Please print the whole of the listing that follows exactly.
_____
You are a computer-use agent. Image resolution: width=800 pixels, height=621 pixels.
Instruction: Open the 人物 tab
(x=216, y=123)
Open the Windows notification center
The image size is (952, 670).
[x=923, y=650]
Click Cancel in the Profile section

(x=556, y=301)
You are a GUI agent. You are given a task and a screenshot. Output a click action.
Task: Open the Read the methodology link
_____
Task response =
You are a computer-use agent. Image resolution: width=800 pixels, height=621 pixels.
Instruction: Open the 人物 tab
(x=216, y=123)
Open the Windows notification center
The image size is (952, 670).
[x=923, y=650]
Click Cancel in the Profile section

(x=556, y=301)
You are a GUI agent. You are given a task and a screenshot. Output a click action.
Task: Open the Read the methodology link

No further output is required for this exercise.